(New York, New York) September 2, 2011 - New York City Mayor Michael Bloomberg signed into law a bill -initiated by the Sikh Coalition- that will significantly enhance religion-based protections for employees working in New York City. Council Member Mark Weprin (D-Queens) is the law’s primary sponsor.
“This new law will squarely focus an employer’s eye on whether an employee can perform their job and nothing else,” said Amardeep Singh, Program Director and Co-founder of the Sikh Coalition. “Today’s law is a major step forward in ensuring Sikhs and other religious minorities are not unfairly excluded from jobs for which they are otherwise qualified. We thank Mayor Bloomberg for signing it into law.”
A Welcome Change in Law
The bill, called the “Workplace Religious Freedom Act” by supporters, would change the legal standard by which courts review claims of religious workplace discrimination by public and private city employees.

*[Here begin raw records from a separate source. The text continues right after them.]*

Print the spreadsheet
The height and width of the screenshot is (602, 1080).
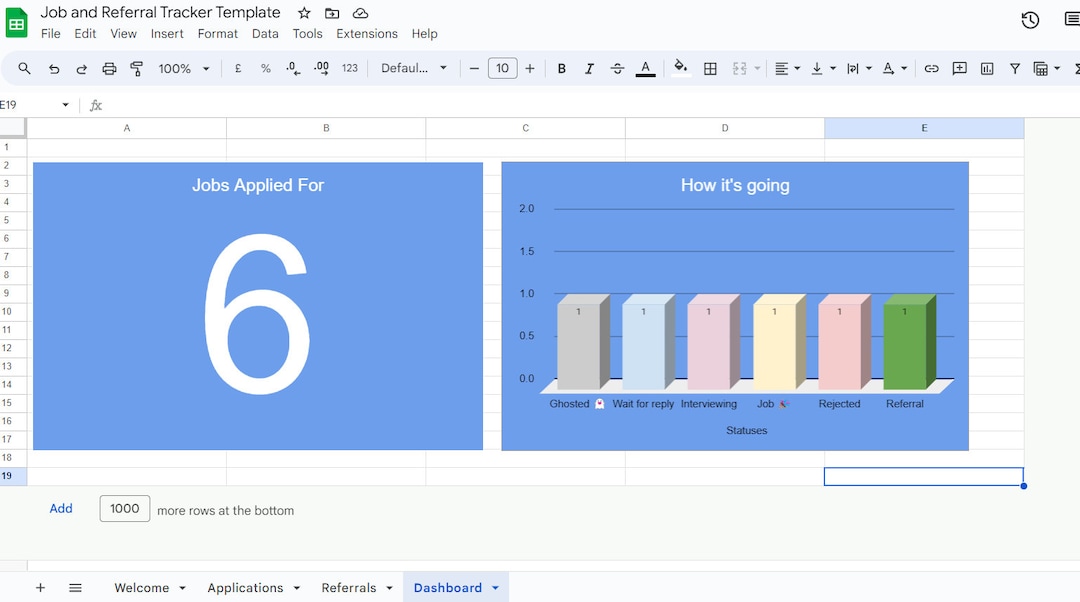tap(109, 69)
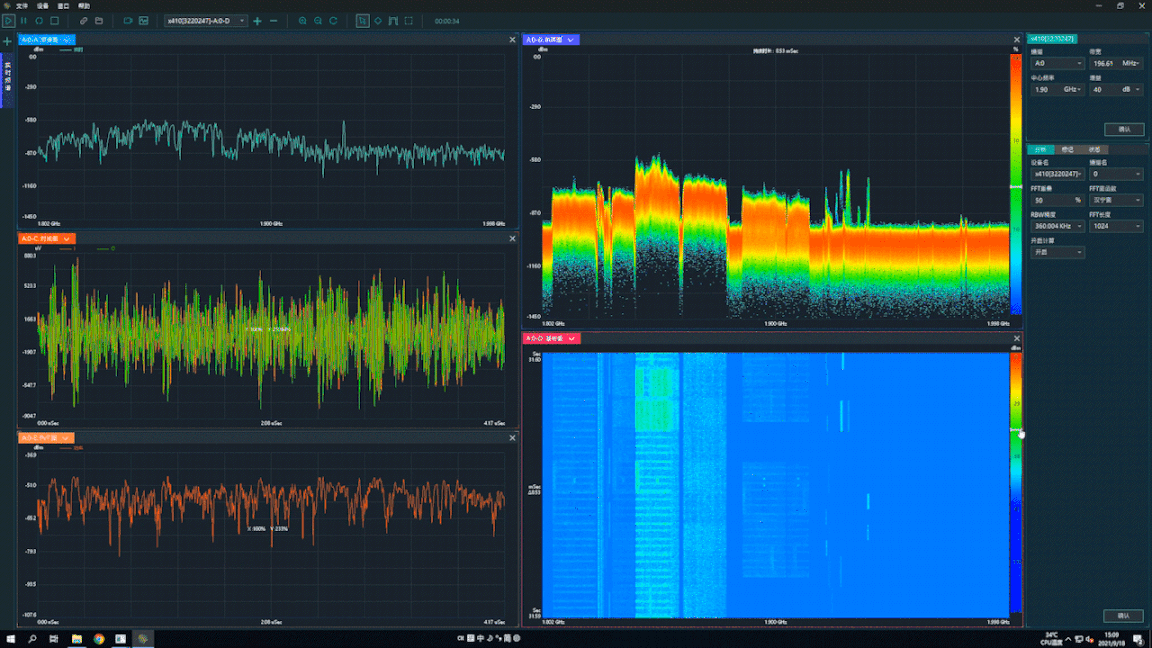Open the folder icon in toolbar
Viewport: 1152px width, 648px height.
(99, 21)
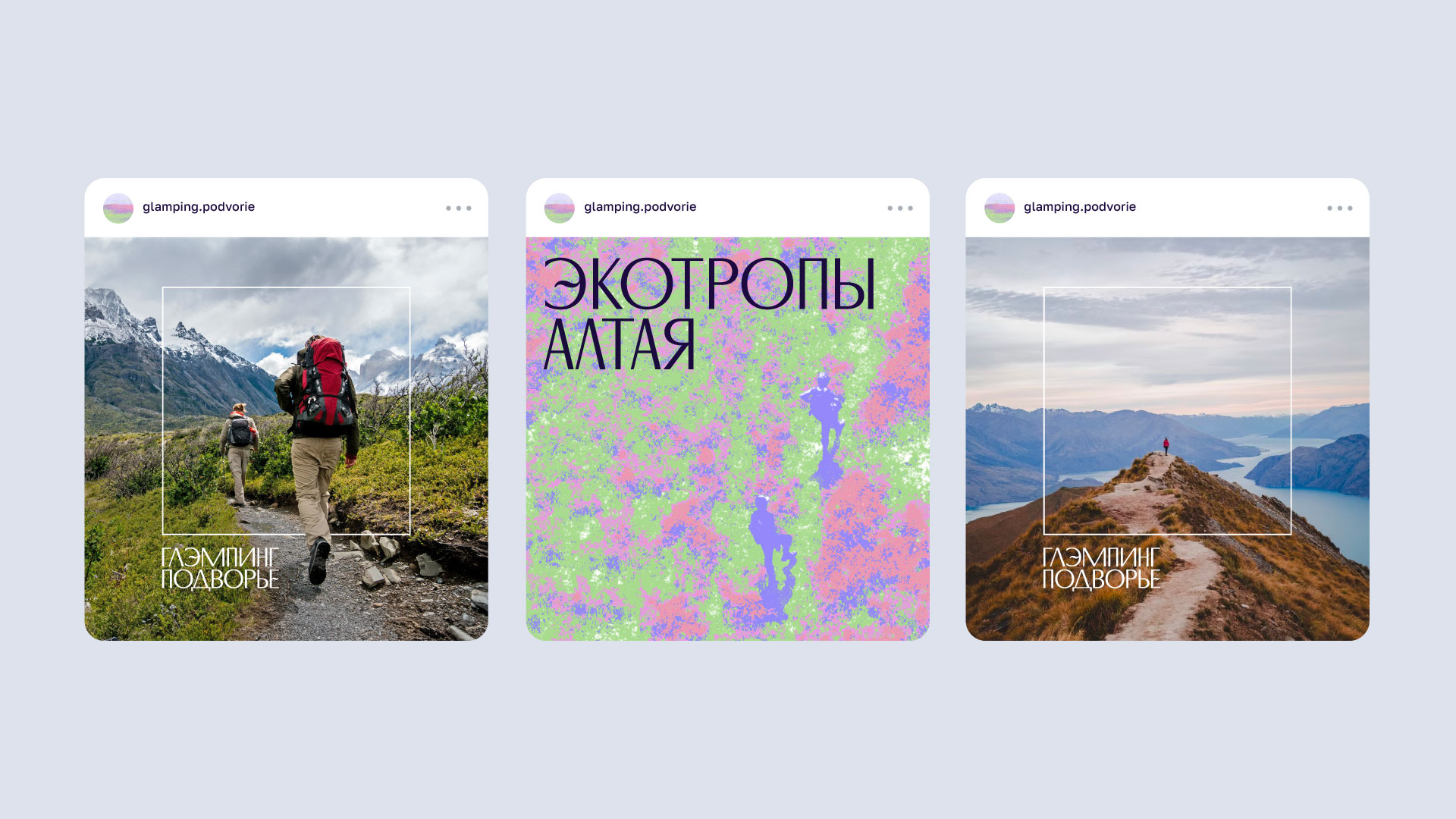
Task: Open the three-dot menu on the hikers post
Action: point(459,208)
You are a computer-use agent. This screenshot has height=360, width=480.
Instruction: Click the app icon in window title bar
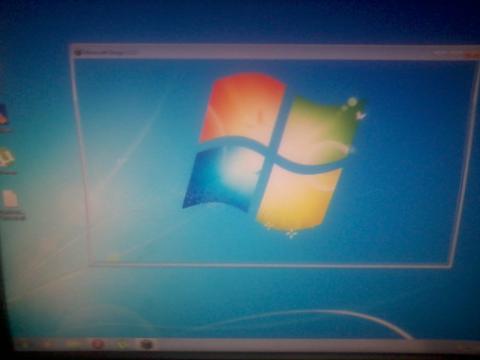coord(79,52)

Under previous city law, employers are required to make 'reasonable accommodations' for the religious practices of their employees. However, employers can bypass this requirement by showing that such accommodations would impose a minimal difficulty or expense on the employer's business. The new law, signed by Mayor Bloomberg, will still allow employers to deny religious accommodations, but only by proving that such accommodations would constitute a “significant difficulty or expense.”
A National Movement
The proposed change in city law tracks a national movement to enhance federal employment discrimination laws. Every year Senator John Kerry (D-MA) introduces a federal “Workplace Religious Freedom Act.” While efforts to change the standard at the federal level have not yet seen success, both state and local municipalities are moving to adopt a more faith-friendly workplace accommodation standard.
“We congratulate Mayor Bloomberg, the City Council, Council Member Weprin, and Speaker Christine Quinn for their leadership today,” said Sapreet Kaur, Executive Director of the Sikh Coalition. “We’re thrilled that our city is demonstrating national leadership on the issue of workplace religious discrimination. We urge our federal government to also move in this direction.”
Sikhs Endure Discrimination in New York City
Sikhs suffer high levels of employment discrimination because of their Sikh identity. According to a research report issued by the Coalition in 2008, one in ten Sikhs in New York City reported suffering discrimination in employment. This is unusually high compared to the general population.
Most egregiously, in New York City, Sikhs may not work for the New York City Police Department unless they remove their turbans. This policy exists despite the fact that turbaned Sikh soldiers currently serve in the United States Army in Afghanistan.
Similarly, Sikh and Muslim workers who currently work for the Metropolitan Transit Authority (MTA) are forced to brand their religious headwear with an MTA logo. The MTA began imposing this job requirement on Sikh and Muslim workers only soon after 9/11.
While the new law signed by Mayor Bloomberg does not force either the MTA or NYPD to accept Sikhs with their full articles of faith, it creates a legal framework within city law that makes it very difficult to continue to exclude them from city jobs.
“This bill sends the message that people should not have to choose between serving our city and adhering to their religious beliefs. All Americans should receive the full embrace of our country’s constitutional freedoms,” said Council Member Mark S. Weprin.